Lastly, the previous theory that exosomes discharged into the body’s circulation serve as a non-invasive and singular source of signaling molecules, whose abnormal expression profile mimics that of the parent cells, was supported by this review. It lends credence to the hypothesis that those produced by the placenta may be used in first-trimester screening to detect a sizable fraction of women who may later develop pre-eclampsia or gestational hypertension [21]. The only drawback of the strategy is that since the down-regulation of the same biomarkers begins early in pregnancy, the screening of C19MC microRNAs in plasma exosomes cannot distinguish between the women who will later develop hypertension and those who will have pre-eclampsia during the first trimester of pregnancy. Nevertheless, it may one day lead to the discovery of new microRNA biomarkers that may distinguish between women at risk for gestational hypertension or pre-eclampsia, allowing for the early determent of pre-eclampsia with earlier delivery of low-dose aspirin.
5. Conclusions
In conclusion, this literature review showed that circulating C19MC microRNAs may contribute to developing pre-eclampsia and prenatal hypertension in early pregnancy. In individuals with subsequent occurrences of gestational hypertension and pre-eclampsia, C19MC microRNAs were shown to be down-regulated. The circulating C19MC microRNA expression profile from the first trimester was identical to that in placental tissues collected from individuals with hypertension and pre-eclampsia.
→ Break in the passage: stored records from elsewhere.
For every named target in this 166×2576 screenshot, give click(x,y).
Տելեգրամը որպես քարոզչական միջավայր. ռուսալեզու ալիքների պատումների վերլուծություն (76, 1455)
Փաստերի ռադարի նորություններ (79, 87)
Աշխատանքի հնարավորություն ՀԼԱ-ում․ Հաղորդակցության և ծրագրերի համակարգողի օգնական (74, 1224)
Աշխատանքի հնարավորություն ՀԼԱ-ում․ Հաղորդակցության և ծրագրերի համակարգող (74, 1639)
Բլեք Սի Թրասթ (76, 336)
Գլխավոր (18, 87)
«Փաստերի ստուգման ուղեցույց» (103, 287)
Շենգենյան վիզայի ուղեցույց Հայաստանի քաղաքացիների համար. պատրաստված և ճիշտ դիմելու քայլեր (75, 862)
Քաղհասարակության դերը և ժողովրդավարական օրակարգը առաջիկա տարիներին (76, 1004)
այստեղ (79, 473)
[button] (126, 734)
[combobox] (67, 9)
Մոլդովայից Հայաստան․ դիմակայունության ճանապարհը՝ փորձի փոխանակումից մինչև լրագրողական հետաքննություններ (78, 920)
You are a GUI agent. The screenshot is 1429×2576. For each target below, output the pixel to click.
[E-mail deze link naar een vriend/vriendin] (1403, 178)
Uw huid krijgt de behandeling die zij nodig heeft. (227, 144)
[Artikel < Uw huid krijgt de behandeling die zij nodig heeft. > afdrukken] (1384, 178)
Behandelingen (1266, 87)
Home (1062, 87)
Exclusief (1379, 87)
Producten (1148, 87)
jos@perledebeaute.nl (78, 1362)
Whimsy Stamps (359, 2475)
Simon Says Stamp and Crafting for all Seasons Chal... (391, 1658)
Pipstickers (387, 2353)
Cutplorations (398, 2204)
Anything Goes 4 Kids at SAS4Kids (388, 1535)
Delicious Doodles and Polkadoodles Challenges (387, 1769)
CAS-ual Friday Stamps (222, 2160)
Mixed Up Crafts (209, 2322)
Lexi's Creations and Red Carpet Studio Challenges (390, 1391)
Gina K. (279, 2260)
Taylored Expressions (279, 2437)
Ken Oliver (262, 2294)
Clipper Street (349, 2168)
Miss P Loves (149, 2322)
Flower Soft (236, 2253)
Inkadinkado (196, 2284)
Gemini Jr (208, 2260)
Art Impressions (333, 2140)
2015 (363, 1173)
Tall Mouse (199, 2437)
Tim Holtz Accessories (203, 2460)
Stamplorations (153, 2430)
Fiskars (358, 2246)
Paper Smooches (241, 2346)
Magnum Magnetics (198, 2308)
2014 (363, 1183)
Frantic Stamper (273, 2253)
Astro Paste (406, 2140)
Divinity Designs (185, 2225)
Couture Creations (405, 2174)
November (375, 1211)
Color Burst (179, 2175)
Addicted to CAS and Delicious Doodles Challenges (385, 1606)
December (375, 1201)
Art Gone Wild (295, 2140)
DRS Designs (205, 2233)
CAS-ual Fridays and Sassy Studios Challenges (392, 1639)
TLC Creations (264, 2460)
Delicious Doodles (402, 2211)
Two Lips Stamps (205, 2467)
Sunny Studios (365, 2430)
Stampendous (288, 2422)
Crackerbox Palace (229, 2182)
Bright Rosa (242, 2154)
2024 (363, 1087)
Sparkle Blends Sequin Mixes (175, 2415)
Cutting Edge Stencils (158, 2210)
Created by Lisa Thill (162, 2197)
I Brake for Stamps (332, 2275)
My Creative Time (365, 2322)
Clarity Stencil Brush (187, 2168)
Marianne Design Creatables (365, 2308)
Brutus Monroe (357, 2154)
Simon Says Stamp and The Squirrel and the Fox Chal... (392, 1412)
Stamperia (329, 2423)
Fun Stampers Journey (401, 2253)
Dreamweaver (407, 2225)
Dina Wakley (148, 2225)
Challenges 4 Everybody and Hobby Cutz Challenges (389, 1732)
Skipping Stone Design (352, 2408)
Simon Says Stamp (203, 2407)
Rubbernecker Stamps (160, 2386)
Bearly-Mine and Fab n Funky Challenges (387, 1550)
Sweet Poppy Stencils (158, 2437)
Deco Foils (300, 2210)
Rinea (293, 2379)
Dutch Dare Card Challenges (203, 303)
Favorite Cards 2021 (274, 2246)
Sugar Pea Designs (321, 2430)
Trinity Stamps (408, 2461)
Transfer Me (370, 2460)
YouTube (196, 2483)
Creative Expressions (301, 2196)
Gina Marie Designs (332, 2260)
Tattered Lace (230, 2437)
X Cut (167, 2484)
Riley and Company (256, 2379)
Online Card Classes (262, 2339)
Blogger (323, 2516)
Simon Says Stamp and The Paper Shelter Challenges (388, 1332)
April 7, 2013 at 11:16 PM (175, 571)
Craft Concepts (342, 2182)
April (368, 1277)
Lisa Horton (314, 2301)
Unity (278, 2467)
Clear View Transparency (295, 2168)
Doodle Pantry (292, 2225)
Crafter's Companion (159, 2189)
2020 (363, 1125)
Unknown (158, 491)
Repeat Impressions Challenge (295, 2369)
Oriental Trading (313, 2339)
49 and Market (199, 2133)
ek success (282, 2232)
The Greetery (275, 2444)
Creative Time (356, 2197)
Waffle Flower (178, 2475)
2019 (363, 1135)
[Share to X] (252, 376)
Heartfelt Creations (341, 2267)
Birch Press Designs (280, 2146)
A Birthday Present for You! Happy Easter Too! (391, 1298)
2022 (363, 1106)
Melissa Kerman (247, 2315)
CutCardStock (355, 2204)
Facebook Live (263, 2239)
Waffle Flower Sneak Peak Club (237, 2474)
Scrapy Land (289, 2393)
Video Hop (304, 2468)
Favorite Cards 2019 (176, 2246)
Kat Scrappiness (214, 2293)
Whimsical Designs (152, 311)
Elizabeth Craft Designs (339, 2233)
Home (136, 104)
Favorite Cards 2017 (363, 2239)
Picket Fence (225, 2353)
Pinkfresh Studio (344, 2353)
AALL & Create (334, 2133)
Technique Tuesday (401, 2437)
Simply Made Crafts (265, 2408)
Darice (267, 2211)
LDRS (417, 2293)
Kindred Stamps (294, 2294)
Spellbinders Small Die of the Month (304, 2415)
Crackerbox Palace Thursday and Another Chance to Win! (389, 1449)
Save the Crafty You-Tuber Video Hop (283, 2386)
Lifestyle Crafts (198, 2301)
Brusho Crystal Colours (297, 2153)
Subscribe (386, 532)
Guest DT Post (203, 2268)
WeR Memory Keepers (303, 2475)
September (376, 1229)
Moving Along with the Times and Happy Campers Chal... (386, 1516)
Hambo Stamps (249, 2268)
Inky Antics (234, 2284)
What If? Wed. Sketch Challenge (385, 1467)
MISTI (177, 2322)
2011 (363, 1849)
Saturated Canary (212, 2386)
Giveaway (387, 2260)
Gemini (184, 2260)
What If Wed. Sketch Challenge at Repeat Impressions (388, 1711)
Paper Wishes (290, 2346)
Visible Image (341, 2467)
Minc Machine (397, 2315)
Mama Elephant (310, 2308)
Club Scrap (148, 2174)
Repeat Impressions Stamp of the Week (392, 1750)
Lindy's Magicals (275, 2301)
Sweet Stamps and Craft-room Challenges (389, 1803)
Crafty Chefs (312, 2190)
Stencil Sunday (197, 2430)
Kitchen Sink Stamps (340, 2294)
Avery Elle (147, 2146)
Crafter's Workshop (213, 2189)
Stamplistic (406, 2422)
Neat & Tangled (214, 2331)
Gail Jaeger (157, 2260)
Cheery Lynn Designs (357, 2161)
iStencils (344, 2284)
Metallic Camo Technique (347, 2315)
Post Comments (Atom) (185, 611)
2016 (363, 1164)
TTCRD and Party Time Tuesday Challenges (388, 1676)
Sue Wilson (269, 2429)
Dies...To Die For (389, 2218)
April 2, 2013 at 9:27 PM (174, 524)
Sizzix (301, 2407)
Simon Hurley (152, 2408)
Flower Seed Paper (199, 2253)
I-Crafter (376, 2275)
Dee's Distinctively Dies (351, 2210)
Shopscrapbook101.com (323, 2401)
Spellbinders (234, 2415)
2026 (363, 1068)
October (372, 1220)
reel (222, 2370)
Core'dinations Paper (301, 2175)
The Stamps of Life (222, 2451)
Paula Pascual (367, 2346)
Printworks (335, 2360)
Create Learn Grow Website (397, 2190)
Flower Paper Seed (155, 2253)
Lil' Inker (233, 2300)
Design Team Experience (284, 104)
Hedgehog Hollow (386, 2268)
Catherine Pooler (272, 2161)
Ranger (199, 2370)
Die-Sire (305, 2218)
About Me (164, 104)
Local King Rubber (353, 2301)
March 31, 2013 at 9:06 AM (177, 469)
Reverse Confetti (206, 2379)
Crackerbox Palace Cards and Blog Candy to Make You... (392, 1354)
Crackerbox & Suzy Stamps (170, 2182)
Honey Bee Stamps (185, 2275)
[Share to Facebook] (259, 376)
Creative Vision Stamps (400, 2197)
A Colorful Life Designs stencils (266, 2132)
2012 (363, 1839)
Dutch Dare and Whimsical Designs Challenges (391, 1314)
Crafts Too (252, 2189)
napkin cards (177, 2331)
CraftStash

Expression analysis of maternal plasma exosomes, as opposed to entire maternal plasma samples, increased the first trimester C19MC microRNA screening’s prediction accuracy for detecting hypertension and pre-eclampsia. The results require further confirmation by large-scale investigations. More first-trimester plasma samples must be gathered to achieve a sufficient number of individuals who may later suffer pregnancy-related problems, making conducting the study very difficult.
Author Contributions
Conceptualization, A.K. (Adrianna Kondracka), B.K., D.K., M.R.-K., J.S. and A.K. (Anna Kwaśniewska); methodology, A.K. (Adrianna Kondracka), B.K., I.J., K.F., A.O., A.F. and A.K. (Anna Kwaśniewska); software, B.K., I.J., K.F. and J.S.; validation, A.K. (Adrianna Kondracka), A.O., D.K., M.R.-K., A.F. and A.K. (Anna Kwaśniewska); writing—original draft preparation, A.K. (Adrianna Kondracka), B.K., I.J. and A.F.; writing—review and editing, D.K., K.F., A.O., M.R.-K., J.S. and A.K. (Anna Kwaśniewska); visualization, A.K. (Adrianna Kondracka) and B.K.; supervision, A.K. (Anna Kwaśniewska) and B.K. All authors have read and agreed to the published version of the manuscript.
Funding
The APC was funded by Medical University of Lublin.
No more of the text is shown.